Silence. Elle baisse la tête. Blessée, surement.
Le piano s’achève, sur une note d’une tristesse absolue, simple écho de l’âme.
La détresse s’empare de moi, Je ne voulais pas.
Encore.
« Désolé.
-Tu n’as pas tort. Je ne suis pas ton amie. Moi c’est Elena.
-C’est vrai ?
-Possible. Tout comme il est possible que tu t’appelles Damien ?
-Possible. »
C’était pas le cas. Et elle le savait. Elle gardait le mystère. Elle voulait pas savoir. Elle voulait garder à jamais le plaisir de la découverte inachevée.. Elle ne voulait pas plus. Elle ne voudrait pas plus. Jamais.
Le syndrome du bon pote. Celui qui ne reste, officieusement, qu’un bouche trou agréable en plus d’un pilier disponible dans les moments difficiles. Un putain de bouche trou de luxe…
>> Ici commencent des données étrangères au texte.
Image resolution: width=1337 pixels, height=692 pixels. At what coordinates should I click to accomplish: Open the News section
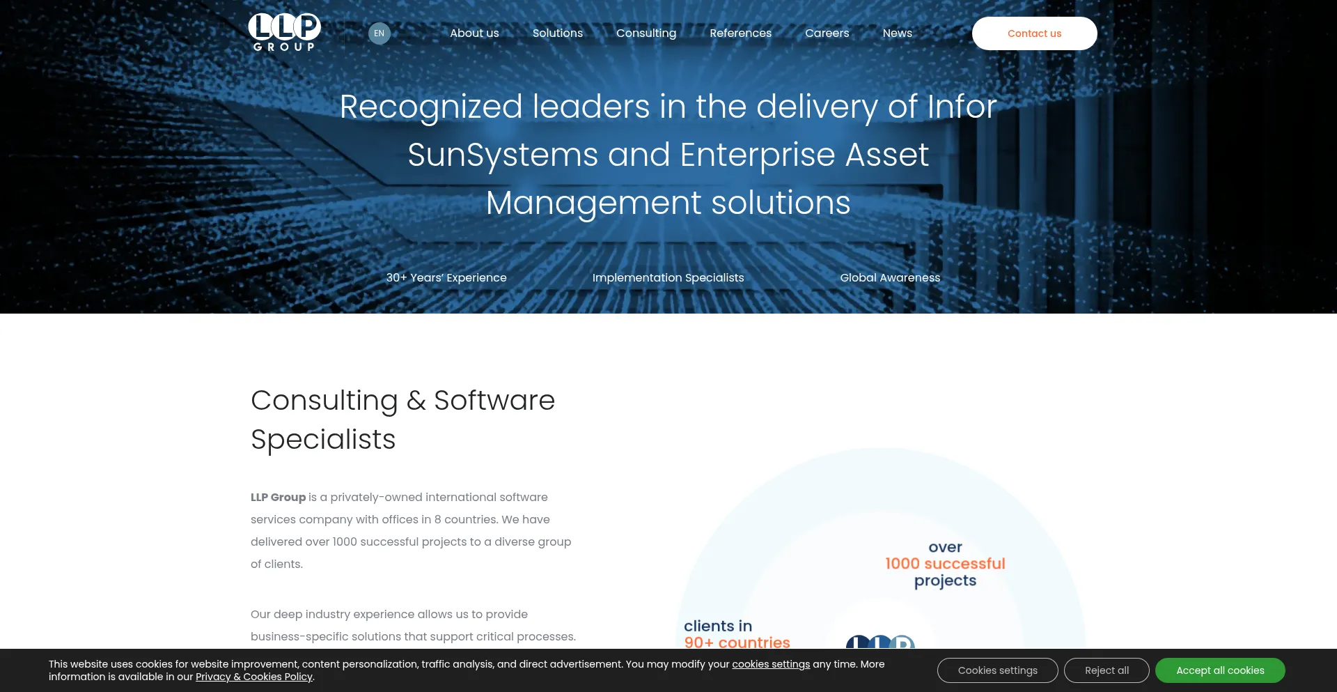pos(897,33)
Nightwish. La transition est violente. Sleeping sun. Tout comme mon état d’esprit, l’ambiance musicale change radicalement. La pluie continue. On voit rien. Alors que la vue sur le chemin boisé en contrebas sur fond de couché de soleil ou de nuit claire est si beau, habituellement.
« Tu penses à quoi ? »
Qu’est-ce que ça peut bien te faire ? Je suis qu’un jouet édition grand format, finalement. Un playmobil haute confection. Et ils m’ont même pas doté d’un physique plaisant. J’virerais les mecs du bureau des méthodes, à la place du con qui joue avec le destin. A condition que y’en ait un, de destin, et que tout ça ne soit pas qu’une vaste farce. Déviation de la question, réponse par l’absurde, par l’humour ?
« J’me dis que le jambon c’pas mauvais.
-Quoi ?
-Tout est bon, dans l’cochon. »
Elle éclata de rire. J’avais envie de pleurer.
« Tu sais quoi ? »
Non, mais j’présume que ça sera bientôt le cas. Hochement négatif de la tête.
« J’veux rester ici. Toujours. »
La pluie se ralentit.
« Moi aussi. »
C’était sorti tout seul. C’était vrai.
« Ca te dit, qu’on reste ensemble, toujours ? »
Question innocente. Je plongeais mon regard dans ses yeux. Ca repasse à du piano. La même qui précédait Nightwish. L’éclat noisette de ses yeux me paralysait. Des yeux si beaux…
« Ca te dit que Damien sorte avec Elena ? »
- J’préférais qu’Ethan sorte avec Ambre.
Je souris.
-C’est beau, Ambre.
-Merci.
Elle eut un sourire adorable. Et sur la note ultime du piano, on s’embrassa. Sous une pluie redevenue fine, après avoir tenté de nous noyer. 21H44. Je vis.